1. Don’t be Fooled on a Business Trip to China
Foreigners always contact Chinese importers during business trips to China; however, they are unsure of the validity of the certification manufacturing companies provide. Many Chinese manufacturers have fake certificates of compliance. When these importers realize they have been duped, they want to sue their manufacturer; Chinese lawyers tell people it is usually difficult to sue Chinese companies since many manufacturing companies are not actually manufacturers, but rather brokers.
Therefore, foreign businessmen should have a clearly written and signed (preferably in Chinese and preferably sealed) contract with the Chinese manufacturing companies. In addition, do due diligence and verification of the third party’s certification number who issued the doc can also help businessmen avoid risks in China.
2. Establish a Methodology for the Business to Follow
Smart business plan is about methodology. This is the reason why I follow my own style and approach to solve problems with quality, remove the root cause and prevent recurrence of the same or similar issues:
– Create a team
– Describe the problem
– Implement and verify containment action
– Identify the root cause
– Formulate and verify corrective actions
– Correct the problem and establish quality control
– Prevent recurrence and standardization
– Congratulate the team
I know this may sound silly, but it does enhance the quality of the products and gives customers confidence.

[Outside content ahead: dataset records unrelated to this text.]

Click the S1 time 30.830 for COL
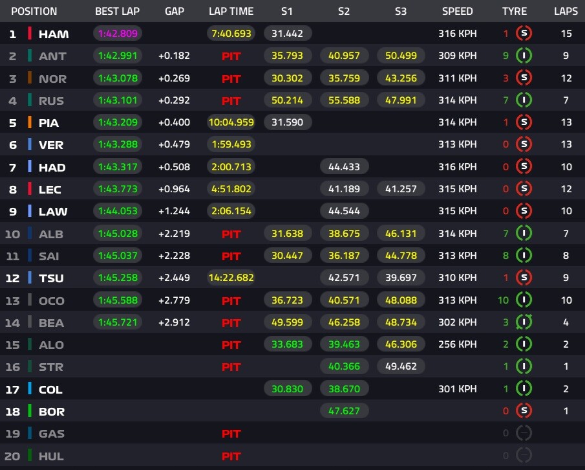This screenshot has height=470, width=585. click(288, 389)
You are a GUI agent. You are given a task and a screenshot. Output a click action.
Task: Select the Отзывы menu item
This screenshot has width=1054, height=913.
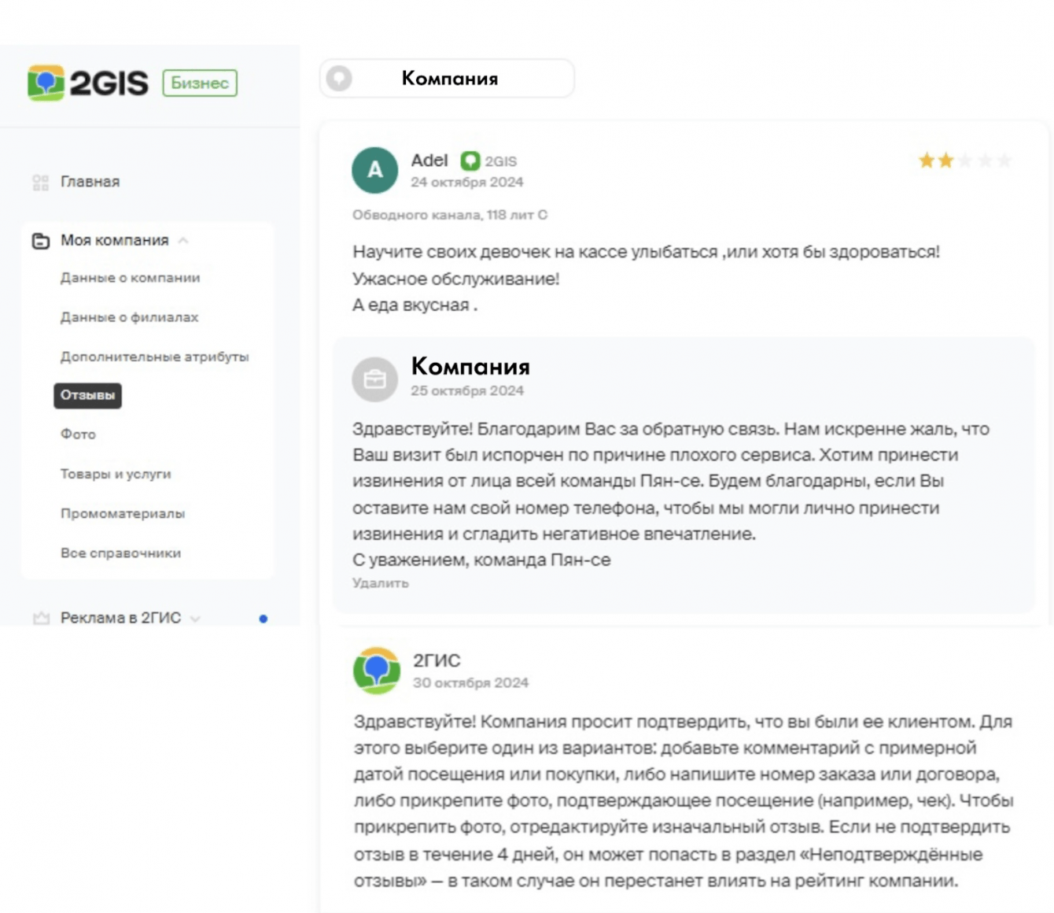point(87,395)
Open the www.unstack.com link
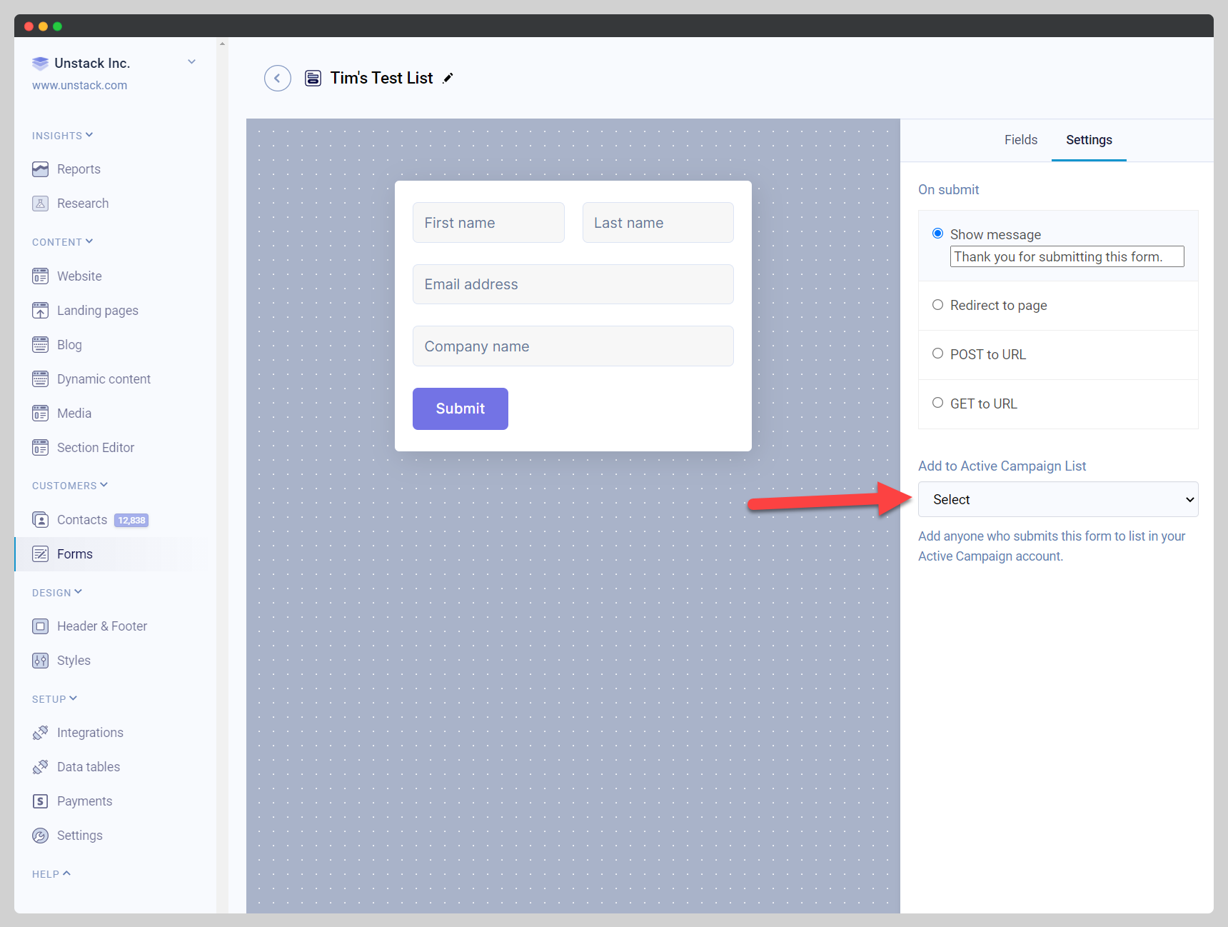 click(x=79, y=85)
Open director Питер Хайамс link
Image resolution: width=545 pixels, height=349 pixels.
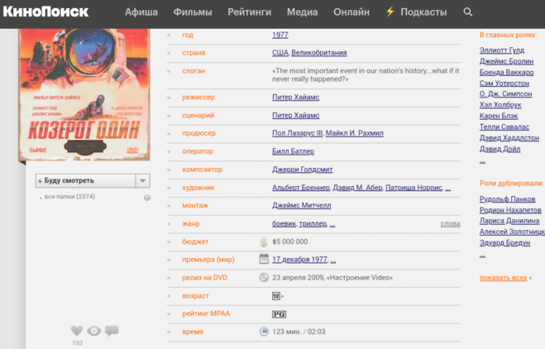tap(296, 98)
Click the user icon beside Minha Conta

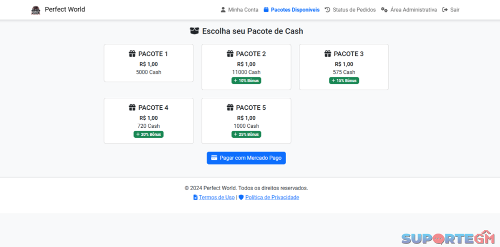coord(223,10)
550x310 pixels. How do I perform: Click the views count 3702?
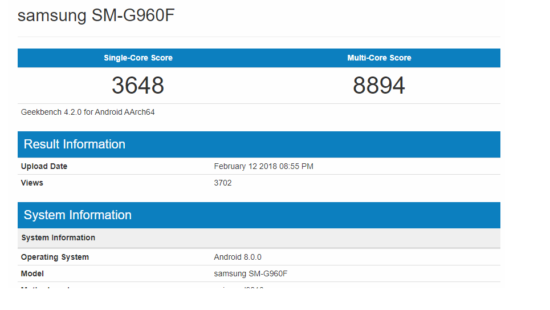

3. Be Wary if Your China Deal is too Complicated
Negotiating in China can get complicated fast, especially when Westerners ignore sensitive cultural and interpersonal issues during the negotiation part. Here are 10 warning signs for you:
Here are 10 warning signs that a deal is about to get too complicated too fast.
A. Terms that will change at unspecified times or circumstances in the future. This is particularly true of product pricing, cost, product line or technology. As in “we’ll sell you the existing technology at price X, and when the new product line is ready, we’ll lower the price to Y”. May also include: “when we move to the new facility…”, “when we get the approval from the government…”, “after the new product development…”, “when we hire the new engineer…”, “when we tie up with our sister company…” It’s not that they’re necessarily lying – but you can grow old waiting for the conditions to become reality.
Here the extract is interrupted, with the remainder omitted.